Las CAR son entes corporativos de carácter público, creados por la Ley 99 de 1993, encargados de ejecutar la política ambiental en sus jurisdicciones. Administran los recursos naturales renovables, promueven el desarrollo sostenible y gestionan riesgos como incendios forestales, desabastecimiento de agua y pérdida de biodiversidad. Su autonomía técnica y financiera las convierte en piezas clave de la gestión ambiental en Colombia.

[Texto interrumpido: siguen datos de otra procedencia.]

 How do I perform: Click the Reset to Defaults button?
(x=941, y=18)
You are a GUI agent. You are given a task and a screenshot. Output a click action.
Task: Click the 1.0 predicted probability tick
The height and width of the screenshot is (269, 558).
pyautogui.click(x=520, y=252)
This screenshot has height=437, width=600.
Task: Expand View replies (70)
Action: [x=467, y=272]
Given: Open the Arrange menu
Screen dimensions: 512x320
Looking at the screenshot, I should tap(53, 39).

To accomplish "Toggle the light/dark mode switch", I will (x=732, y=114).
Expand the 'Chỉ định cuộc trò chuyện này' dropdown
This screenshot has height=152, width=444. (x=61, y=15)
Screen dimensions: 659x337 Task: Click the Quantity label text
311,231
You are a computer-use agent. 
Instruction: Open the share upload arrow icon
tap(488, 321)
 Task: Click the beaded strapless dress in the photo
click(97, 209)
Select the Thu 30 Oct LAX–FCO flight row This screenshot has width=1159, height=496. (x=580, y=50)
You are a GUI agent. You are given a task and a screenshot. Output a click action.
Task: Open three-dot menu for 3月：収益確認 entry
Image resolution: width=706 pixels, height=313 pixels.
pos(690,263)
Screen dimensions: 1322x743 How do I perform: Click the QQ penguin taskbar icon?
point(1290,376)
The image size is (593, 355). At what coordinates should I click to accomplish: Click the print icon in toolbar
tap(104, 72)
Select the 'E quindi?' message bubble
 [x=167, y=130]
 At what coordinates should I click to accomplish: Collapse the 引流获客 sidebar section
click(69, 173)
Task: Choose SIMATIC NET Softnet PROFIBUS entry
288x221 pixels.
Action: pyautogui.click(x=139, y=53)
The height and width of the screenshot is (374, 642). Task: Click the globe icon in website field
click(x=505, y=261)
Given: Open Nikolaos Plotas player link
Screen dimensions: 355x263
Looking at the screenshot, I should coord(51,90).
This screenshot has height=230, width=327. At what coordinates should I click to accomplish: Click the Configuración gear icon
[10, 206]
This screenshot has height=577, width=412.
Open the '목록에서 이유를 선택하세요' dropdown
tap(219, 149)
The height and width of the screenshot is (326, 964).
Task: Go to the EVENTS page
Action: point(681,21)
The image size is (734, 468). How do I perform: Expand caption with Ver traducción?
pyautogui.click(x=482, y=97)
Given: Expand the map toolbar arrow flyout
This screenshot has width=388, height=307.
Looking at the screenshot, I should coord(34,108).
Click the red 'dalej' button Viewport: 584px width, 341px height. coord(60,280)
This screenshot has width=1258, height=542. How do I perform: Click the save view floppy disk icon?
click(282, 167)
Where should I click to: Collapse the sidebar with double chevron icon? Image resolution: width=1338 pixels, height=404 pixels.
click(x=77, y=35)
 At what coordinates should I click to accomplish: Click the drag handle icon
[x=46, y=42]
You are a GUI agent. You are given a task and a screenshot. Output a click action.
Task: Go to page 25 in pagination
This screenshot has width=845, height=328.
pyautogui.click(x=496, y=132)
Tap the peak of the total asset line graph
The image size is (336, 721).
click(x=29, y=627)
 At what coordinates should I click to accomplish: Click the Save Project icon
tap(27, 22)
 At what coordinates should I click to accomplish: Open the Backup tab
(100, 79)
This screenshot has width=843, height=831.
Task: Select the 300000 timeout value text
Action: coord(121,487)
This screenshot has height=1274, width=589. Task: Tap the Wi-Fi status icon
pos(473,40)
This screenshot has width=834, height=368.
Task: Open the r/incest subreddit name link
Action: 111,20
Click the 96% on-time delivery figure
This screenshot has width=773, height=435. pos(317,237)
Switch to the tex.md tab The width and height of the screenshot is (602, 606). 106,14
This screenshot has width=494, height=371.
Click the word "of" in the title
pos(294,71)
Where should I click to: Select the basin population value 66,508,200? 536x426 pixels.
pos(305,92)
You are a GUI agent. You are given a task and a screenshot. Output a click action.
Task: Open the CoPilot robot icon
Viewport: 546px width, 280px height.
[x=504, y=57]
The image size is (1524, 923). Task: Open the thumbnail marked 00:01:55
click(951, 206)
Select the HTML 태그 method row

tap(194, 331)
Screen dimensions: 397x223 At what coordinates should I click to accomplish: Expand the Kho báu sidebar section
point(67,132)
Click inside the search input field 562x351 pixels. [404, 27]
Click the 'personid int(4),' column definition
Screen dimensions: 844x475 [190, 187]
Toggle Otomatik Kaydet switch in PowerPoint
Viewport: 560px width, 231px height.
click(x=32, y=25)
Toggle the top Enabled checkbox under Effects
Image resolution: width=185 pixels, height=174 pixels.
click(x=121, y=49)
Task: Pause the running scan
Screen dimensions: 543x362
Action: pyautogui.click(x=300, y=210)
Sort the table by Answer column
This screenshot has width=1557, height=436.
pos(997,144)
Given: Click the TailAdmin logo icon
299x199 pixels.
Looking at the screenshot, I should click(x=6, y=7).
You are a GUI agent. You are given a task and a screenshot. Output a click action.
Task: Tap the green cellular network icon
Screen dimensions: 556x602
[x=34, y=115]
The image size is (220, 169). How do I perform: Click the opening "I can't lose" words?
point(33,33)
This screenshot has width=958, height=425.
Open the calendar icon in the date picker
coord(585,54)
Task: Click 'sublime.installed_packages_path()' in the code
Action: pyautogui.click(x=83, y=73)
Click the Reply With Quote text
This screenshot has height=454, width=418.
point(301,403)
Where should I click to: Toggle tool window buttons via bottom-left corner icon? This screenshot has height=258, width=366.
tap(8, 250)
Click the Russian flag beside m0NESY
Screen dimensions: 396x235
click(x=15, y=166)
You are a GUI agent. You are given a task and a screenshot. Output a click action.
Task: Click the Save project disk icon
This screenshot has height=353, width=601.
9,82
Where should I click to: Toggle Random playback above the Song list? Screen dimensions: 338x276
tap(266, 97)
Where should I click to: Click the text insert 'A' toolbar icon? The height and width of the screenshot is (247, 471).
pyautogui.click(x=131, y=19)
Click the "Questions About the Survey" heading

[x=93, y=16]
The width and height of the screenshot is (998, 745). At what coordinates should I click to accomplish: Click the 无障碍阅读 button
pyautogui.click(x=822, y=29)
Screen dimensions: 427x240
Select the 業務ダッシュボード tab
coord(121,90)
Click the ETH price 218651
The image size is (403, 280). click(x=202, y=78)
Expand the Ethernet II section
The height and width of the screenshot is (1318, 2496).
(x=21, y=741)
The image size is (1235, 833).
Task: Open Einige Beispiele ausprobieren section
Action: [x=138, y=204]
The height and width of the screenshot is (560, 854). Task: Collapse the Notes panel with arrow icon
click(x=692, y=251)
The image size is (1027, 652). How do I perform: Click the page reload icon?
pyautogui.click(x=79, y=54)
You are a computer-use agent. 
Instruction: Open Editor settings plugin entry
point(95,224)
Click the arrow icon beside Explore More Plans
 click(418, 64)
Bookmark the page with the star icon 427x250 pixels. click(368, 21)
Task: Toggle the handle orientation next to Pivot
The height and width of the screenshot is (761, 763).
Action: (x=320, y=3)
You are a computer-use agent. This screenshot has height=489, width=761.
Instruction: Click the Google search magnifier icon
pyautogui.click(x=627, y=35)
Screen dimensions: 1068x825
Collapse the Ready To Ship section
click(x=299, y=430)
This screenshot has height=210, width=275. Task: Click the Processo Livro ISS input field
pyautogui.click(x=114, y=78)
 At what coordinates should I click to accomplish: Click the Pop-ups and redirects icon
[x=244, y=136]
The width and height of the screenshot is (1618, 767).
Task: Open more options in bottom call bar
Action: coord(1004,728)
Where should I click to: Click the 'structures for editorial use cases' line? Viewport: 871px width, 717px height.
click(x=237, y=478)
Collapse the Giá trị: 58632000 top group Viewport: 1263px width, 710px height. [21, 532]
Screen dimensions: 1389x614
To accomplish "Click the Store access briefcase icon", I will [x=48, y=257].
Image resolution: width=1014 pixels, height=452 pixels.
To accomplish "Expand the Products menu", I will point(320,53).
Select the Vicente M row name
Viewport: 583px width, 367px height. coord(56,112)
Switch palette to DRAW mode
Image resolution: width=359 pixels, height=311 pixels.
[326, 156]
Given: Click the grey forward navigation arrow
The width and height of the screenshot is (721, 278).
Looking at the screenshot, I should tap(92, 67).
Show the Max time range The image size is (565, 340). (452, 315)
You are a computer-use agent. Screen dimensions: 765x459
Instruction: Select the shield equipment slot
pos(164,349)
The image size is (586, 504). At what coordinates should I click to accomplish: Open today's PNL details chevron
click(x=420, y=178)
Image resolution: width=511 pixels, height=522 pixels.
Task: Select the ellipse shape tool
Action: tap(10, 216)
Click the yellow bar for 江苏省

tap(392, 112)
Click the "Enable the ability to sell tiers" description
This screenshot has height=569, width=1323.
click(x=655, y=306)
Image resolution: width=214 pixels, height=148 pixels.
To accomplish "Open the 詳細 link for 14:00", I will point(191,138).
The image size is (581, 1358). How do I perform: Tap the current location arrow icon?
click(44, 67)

De acuerdo con la fuente, la articulación busca responder de manera preventiva a los efectos del cambio climático, entre ellos el Fenómeno de El Niño, que en ciclos anteriores ha reducido los niveles de los embalses, incrementado las sequías y multiplicado los focos de incendio en regiones como la Amazonia, la Orinoquia y el Caribe. Una respuesta coordinada busca anticiparse a esos escenarios en lugar de atender únicamente la emergencia cuando ya se ha instalado.
El Ministerio de Ambiente y Desarrollo Sostenible, junto con las CAR, suele concentrar las acciones en monitoreo hidrológico, restauración de cuencas, control de la deforestación y atención de incendios. Una estrategia preventiva de gran escala depende también de la articulación con gobernaciones, alcaldías y cuerpos de bomberos, por lo que la reunión puede ser la antesala de mesas técnicas en los territorios.
Para la ciudadanía, el impacto se mide en dos frentes. El primero es la protección de los ecosistemas: cuencas hidrográficas, páramos, manglares y bosques que regulan el agua y el clima local. El segundo es la protección de los medios de vida de comunidades campesinas, indígenas y afros, que suelen ser las más afectadas por sequías, inundaciones y pérdidas agrícolas.
La prevención resulta más económica que la atención tardía de los desastres. Estudios del IDEAM y de organismos internacionales han estimado que cada peso invertido en medidas preventivas reduce hasta siete pesos en costos de respuesta y reconstrucción. Por eso, el tipo de articulación anunciada puede traducirse en alertas tempranas, planes de contingencia locales y recursos listos para las regiones más expuestas.
La reunión dejó como tarea pendiente la presentación del plan conjunto, sus metas específicas y el cronograma de ejecución. Gobiernos anteriores han anunciado estrategias similares, por lo que la ciudadanía y los sectores productivos estarán atentos a los resultados concretos: cuánto se invierte, en qué regiones y con qué indicadores se medirá el avance.
También queda por definir cómo se vinculará a los consejos territoriales de gestión del riesgo, a las comunidades organizadas y a los gremios. Sin esa conexión territorial, un plan nacional corre el riesgo de quedarse en el papel. Las próximas semanas serán clave para conocer los detalles del acuerdo entre el gobierno nacional y las CAR.